Growing to love an author whose work you initially can't stand

This morning, I was wondering to myself whether it was ever worth it to try an author again, if you didn’t like the first thing you read by them. Had I ever discovered an author I really liked by doing that?

The answer is yes. I read Swamplandia! by Karen Russell, and thought the book was so horrible I didn’t even finish it. I rated it one star on Goodreads and Amazon, but kept her short story collection, St. Lucy’s Home for Girls Raised By Wolves, on my to read list. I eventually got around to reading her short story collection, and I was completely blown away by it. Five stars for that baby! I read her subsequent short story collection as well, and loved it so much that as I neared the end of the book, I got sad, knowing that once I read the final stories I could never again read these stories for the first time with fresh, unsuspecting eyes.

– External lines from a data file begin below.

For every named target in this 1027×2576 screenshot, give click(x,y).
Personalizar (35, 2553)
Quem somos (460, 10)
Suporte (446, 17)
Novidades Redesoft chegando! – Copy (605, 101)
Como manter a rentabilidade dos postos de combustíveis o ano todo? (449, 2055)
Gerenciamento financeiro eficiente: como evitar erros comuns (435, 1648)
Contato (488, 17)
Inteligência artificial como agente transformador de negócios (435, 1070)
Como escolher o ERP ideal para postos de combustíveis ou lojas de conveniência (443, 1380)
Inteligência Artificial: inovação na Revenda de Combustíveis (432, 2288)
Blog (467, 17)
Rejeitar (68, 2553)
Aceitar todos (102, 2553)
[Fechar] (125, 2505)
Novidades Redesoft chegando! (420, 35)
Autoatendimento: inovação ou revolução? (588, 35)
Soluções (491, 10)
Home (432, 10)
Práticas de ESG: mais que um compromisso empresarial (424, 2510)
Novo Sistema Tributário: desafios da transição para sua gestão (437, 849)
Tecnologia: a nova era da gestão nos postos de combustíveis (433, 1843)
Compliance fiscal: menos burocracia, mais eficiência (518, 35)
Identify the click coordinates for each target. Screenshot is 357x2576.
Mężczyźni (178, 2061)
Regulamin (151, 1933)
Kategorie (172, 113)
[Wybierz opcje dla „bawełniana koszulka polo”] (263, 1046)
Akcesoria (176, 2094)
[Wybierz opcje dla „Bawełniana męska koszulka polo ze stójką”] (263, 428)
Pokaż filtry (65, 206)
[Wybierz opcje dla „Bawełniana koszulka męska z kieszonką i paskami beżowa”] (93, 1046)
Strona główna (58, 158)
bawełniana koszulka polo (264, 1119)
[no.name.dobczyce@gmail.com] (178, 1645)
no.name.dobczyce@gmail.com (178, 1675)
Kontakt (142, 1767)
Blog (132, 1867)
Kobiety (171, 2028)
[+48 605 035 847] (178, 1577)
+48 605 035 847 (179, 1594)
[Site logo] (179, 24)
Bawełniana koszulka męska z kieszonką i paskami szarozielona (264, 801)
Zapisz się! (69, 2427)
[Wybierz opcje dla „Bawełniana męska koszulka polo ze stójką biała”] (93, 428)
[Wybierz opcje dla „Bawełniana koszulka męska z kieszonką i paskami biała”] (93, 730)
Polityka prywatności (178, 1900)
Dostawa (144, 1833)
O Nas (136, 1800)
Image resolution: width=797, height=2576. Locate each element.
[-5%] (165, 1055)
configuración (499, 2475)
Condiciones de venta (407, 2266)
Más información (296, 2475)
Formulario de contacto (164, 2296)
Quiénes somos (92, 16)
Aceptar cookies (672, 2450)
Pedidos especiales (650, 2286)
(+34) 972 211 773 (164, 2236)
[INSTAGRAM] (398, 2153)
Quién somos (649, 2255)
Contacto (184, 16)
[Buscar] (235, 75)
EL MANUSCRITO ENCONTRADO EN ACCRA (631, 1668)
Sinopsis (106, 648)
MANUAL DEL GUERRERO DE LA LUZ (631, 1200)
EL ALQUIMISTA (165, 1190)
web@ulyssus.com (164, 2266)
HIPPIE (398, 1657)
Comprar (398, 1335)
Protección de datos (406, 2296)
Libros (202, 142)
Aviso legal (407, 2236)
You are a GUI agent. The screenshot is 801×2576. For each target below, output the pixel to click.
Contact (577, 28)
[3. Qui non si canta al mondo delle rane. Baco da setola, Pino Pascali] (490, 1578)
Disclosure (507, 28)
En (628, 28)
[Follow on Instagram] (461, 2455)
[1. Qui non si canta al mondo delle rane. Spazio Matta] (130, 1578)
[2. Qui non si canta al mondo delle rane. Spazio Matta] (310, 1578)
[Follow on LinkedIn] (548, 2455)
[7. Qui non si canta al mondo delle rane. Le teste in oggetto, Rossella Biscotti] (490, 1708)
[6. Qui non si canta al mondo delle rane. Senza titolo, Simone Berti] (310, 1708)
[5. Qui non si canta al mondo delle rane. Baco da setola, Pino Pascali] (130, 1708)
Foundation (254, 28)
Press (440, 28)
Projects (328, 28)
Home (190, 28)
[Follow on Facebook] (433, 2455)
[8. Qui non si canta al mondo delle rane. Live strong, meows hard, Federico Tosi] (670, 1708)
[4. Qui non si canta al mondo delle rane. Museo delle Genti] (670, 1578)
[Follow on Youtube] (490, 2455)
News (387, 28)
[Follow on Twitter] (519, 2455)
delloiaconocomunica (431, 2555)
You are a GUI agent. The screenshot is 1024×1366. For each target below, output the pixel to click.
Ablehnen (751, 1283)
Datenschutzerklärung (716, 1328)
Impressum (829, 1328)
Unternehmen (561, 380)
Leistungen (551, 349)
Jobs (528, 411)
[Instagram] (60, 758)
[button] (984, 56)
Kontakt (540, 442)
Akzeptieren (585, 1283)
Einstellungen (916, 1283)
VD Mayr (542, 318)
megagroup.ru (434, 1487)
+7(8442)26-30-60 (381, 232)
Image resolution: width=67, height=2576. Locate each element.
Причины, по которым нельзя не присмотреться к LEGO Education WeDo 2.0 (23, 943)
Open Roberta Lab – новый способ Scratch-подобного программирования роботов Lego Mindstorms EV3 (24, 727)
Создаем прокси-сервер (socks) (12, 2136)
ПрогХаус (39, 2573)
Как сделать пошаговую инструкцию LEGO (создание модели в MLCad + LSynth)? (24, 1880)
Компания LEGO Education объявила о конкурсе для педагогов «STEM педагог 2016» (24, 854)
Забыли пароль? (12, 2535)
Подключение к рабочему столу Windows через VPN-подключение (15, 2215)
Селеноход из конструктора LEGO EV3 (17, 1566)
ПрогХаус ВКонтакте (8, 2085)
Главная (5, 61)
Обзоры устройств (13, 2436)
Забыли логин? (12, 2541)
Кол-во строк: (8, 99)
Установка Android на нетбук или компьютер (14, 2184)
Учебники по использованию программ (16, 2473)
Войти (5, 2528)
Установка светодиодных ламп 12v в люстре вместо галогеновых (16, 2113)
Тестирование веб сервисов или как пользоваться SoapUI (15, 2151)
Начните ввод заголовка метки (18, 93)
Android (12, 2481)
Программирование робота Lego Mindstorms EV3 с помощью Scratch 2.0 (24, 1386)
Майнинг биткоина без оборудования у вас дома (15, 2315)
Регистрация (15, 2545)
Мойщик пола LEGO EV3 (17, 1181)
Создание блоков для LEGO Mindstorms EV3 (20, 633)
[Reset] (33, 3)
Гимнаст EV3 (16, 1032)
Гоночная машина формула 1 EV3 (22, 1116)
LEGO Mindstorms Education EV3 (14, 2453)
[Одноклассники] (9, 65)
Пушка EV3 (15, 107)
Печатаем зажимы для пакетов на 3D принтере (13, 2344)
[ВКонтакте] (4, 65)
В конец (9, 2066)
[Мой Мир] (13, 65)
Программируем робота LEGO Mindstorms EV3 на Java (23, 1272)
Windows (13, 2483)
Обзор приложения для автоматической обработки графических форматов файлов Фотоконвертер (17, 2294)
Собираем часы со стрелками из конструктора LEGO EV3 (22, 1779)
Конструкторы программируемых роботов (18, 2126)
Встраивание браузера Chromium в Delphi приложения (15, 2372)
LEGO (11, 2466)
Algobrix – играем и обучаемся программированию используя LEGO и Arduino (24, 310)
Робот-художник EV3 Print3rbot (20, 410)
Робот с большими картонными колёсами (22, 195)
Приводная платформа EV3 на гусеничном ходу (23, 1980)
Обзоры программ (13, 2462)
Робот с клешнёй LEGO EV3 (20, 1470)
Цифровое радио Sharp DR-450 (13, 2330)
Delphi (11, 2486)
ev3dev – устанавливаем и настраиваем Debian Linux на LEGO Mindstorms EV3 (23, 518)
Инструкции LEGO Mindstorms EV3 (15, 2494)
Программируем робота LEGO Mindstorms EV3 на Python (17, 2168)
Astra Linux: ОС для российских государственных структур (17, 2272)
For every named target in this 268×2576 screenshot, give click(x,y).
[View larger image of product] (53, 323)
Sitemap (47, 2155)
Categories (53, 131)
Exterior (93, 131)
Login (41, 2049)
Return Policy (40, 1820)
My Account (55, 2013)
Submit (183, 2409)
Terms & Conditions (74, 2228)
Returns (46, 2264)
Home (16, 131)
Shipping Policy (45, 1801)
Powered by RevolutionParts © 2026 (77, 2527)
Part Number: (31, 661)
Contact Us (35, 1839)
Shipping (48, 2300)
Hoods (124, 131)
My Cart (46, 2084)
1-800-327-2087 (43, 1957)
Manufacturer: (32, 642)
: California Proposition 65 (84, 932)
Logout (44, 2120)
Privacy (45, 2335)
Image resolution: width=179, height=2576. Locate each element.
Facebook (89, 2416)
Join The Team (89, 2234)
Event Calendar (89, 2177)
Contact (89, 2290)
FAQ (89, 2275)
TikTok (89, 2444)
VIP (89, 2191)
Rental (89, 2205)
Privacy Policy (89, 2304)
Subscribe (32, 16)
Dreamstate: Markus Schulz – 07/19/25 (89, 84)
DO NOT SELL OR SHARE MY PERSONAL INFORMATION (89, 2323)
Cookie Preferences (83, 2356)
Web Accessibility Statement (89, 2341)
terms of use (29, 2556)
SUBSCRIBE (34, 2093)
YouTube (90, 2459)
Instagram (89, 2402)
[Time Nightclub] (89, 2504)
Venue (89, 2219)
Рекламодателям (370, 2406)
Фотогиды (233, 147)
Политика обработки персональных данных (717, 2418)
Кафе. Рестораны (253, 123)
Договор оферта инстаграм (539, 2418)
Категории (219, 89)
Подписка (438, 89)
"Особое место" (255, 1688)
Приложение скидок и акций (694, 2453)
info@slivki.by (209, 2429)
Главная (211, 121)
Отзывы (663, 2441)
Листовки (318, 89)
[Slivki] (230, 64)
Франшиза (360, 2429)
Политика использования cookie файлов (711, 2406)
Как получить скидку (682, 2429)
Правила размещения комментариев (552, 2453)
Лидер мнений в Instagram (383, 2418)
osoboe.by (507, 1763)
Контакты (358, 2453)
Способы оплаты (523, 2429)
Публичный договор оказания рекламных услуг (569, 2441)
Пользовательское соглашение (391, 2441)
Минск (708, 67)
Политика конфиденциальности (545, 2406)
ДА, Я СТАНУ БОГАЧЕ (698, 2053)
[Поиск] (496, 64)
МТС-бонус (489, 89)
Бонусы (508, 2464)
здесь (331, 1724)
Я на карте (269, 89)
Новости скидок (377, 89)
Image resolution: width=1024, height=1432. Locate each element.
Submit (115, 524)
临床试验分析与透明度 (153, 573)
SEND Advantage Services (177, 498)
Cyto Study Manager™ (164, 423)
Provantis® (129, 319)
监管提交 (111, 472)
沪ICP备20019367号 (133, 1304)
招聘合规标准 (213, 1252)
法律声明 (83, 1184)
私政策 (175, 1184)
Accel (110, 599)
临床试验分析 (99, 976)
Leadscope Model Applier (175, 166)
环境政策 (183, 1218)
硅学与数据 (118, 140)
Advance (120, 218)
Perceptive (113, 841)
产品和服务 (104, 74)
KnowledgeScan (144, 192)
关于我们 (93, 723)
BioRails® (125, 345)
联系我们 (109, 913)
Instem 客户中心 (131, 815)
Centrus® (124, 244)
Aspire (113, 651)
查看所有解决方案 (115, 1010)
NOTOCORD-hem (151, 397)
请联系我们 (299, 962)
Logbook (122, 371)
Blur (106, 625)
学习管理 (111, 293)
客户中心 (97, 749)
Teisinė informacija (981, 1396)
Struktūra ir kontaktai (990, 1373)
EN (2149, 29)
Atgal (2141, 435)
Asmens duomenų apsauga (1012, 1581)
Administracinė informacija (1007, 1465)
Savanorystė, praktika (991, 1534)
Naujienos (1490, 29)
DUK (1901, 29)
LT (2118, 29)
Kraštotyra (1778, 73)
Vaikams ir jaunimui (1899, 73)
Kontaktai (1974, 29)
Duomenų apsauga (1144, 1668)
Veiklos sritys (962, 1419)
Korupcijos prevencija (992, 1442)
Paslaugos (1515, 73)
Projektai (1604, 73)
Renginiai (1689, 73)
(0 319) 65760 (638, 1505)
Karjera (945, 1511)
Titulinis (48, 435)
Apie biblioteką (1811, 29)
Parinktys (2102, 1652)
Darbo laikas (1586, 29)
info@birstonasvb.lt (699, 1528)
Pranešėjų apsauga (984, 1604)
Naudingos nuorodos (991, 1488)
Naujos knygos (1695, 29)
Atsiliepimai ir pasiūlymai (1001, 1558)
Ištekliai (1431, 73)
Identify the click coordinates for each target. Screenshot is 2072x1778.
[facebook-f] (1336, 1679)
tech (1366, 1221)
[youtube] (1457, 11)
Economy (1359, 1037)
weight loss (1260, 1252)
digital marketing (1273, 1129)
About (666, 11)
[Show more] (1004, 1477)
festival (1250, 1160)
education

I absolutely love Karen Russell’s writing, but I hated the first thing I read by her. I think perhaps as I read her novel, I got the suspicion that her writing style was just better suited for short stories than for novels.

Anyways, I was just wondering if anyone else has had this same experience, where they discover an author they really like despite hating their first exposure to the author. Please share!

I imagine a lot of people have had that experience with authors they had to read at school.

For me it was Dickens. Who knew, if you read him with enough life experience to understand the issues he’s talking about, it actually makes a difference!

I’m even thinking about giving that tosser Gatsby another chance…

Dickens was mine too, although I think it was less a matter of getting the life experience than becoming a fluent enough reader not to get bogged down in Victorian syntax. For me, it happened somewhere between ninth and tenth grade.

Definitely Dickens. I hated Great Expectations in school, but when I read it years later, I understood it was truly a great novel.

My first knowledge of Harlan Ellison was Dangerous Visions and I wasn’t particularly impressed by his story in it (though I didn’t hate it). Sometime later, I read “I Have No Mouth and I Must Scream” and he became a favorite.

I absolute hate the novels of Patric O’Brian. I have always like stories of navies in the age of sail, and feel that O’Brian, having a great reputation in that genre, should be right down my alley. So I’ve tried at least four times to read one of his books, and cannot get past the first (or maybe the second) chapter in any of them.

I’ve always hoped that he would become a favorite, but no luck. For some reason his writing, to me, is turgid, ponderous, and boring.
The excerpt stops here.